Phase 4 — Governance & observability
| Task ID | Status | Sprint | Notes |
|---|---|---|---|
| NOTIFY-SVC-40-001 | 📝 TODO | SPRINT_0172_0001_0002_notifier_ii | Escalations, on-call schedules, PagerDuty/OpsGenie adapters. |
| NOTIFY-SVC-40-002 | 📝 TODO | SPRINT_0172_0001_0002_notifier_ii | Summary storm breaker, localization bundles. |
| NOTIFY-SVC-40-003 | 📝 TODO | SPRINT_0172_0001_0002_notifier_ii | Security hardening (signed ack links, webhook HMAC). |
| NOTIFY-SVC-40-004 | 📝 TODO | SPRINT_0172_0001_0002_notifier_ii | Observability metrics/traces, dead-letter handling, chaos tests. |
| NOTIFY-OBS-51-001 | ✅ DONE (2025-11-22) | SPRINT_0171_0001_0001_notifier_i | SLO evaluator webhooks with templates/routing/suppression. |
| NOTIFY-OBS-55-001 | ✅ DONE (2025-11-22) | SPRINT_0171_0001_0001_notifier_i | Incident mode templates with evidence/trace/retention context. |
| NOTIFY-ATTEST-74-001 | ✅ DONE (2025-11-16) | SPRINT_0171_0001_0001_notifier_i | Templates for verification failures, key revocations, transparency. |
| NOTIFY-ATTEST-74-002 | 📝 TODO | SPRINT_0171_0001_0001_notifier_i | Wire notifications to key rotation/revocation events. |
| NOTIFY-RISK-66-001 | ⏳ BLOCKED | SPRINT_0171_0001_0001_notifier_i | Risk severity escalation triggers; needs POLICY-RISK-40-002. |
| NOTIFY-RISK-67-001 | ⏳ BLOCKED | SPRINT_0171_0001_0001_notifier_i | Risk profile publish/deprecate notifications. |
| NOTIFY-RISK-68-001 | ⏳ BLOCKED | SPRINT_0171_0001_0001_notifier_i | Per-profile routing, quiet hours, dedupe. |
Checkpoint: Core observability complete; governance and risk notifications blocked on upstream dependencies.

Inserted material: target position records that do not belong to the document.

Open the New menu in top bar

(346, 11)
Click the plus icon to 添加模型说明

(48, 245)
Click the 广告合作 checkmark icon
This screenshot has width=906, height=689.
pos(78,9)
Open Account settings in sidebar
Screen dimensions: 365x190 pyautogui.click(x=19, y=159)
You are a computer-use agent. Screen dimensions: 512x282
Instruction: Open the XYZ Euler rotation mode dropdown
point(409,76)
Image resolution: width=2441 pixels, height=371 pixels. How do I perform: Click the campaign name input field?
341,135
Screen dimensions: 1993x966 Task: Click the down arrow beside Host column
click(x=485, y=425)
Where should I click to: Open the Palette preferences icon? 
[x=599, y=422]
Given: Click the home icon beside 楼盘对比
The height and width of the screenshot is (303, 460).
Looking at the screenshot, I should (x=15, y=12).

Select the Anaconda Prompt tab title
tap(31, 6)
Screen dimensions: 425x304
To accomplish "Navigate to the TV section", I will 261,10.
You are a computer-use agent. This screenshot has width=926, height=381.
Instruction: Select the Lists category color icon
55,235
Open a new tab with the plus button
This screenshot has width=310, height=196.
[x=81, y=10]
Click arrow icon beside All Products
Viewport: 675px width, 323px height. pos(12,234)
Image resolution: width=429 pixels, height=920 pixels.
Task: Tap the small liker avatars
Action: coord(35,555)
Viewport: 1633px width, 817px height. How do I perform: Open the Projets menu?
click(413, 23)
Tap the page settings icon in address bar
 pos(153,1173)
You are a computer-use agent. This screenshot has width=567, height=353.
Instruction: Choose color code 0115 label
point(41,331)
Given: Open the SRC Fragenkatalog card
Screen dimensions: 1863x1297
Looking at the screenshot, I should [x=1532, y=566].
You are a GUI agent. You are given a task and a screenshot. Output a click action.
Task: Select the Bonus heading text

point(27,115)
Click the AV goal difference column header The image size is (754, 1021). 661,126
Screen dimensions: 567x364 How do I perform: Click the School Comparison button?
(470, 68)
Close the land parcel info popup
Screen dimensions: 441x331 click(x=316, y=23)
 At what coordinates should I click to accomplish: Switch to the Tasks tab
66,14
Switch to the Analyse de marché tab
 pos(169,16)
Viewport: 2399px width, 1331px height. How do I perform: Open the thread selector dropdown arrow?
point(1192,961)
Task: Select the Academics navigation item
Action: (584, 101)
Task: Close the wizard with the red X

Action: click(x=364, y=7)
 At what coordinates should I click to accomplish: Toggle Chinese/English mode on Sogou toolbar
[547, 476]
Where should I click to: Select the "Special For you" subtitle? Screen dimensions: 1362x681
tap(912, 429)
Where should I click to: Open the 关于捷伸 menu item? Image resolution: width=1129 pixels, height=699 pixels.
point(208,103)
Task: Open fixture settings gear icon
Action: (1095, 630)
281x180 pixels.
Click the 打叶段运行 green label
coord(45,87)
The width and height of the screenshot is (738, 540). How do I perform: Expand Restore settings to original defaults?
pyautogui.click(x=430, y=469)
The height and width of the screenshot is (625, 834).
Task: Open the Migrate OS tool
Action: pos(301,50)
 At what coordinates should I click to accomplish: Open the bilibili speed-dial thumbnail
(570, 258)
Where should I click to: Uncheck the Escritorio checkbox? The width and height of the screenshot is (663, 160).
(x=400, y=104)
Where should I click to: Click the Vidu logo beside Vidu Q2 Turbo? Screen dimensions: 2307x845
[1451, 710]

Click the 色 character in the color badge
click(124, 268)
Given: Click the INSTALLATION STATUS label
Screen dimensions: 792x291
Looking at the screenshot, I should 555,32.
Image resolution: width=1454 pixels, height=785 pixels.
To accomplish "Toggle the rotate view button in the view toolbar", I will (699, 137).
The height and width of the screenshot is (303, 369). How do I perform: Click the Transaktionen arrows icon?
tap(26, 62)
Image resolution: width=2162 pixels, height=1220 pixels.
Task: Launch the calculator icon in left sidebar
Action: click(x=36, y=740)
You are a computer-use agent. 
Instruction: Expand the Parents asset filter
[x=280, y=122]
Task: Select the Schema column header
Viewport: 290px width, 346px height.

Phase 5 — Offline & compliance
| Task ID | Status | Sprint | Notes |
|---|---|---|---|
| NOTIFY-AIRGAP-56-002 | ✅ DONE | SPRINT_0171_0001_0001_notifier_i | Bootstrap Pack with deterministic secrets and offline validation. |
| NOTIFY-TEN-48-001 | ⏳ BLOCKED | SPRINT_0173_0001_0003_notifier_iii | Tenant-scope rules/templates; needs Sprint 0172 tenancy model. |
Checkpoint: Offline basics complete; tenancy work blocked on upstream Sprint 0172.
Overall readiness summary
| Phase | Status | Blocking items |
|---|---|---|
| 1 – Core rules engine | 🔄 In progress | NOTIFY-SVC-37-003 dispatch/rendering |
| 2 – Connectors & rendering | 📝 Not started | Phase 1 completion |
| 3 – Console & CLI | 📝 Not started | Phase 2 completion |
| 4 – Governance & observability | 🔄 Partial | POLICY-RISK-40-002 for risk notifications |
| 5 – Offline & compliance | 🔄 Partial | Sprint 0172 tenancy model |
Cross-module dependencies
| Dependency | Required by | Status |
|---|---|---|
| Attestor payload localization | NOTIFY-ATTEST-74-002 | Freeze pending |
| POLICY-RISK-40-002 export | NOTIFY-RISK-66/67/68 | BLOCKED |
| Sprint 0172 tenancy model | NOTIFY-TEN-48-001 | In progress |
| Telemetry SLO webhook schema | NOTIFY-OBS-51-001 | ✅ Published (docs/notifications/slo-webhook-schema.md) |
Next actions
- Complete NOTIFY-SVC-37-003 dispatch/rendering wiring (Sprint 0172).
- Start NOTIFY-SVC-38-002 channel adapters once Phase 1 closes.
- Track POLICY-RISK-40-002 to unblock risk notification tasks.
- Monitor Sprint 0172 tenancy model for NOTIFY-TEN-48-001.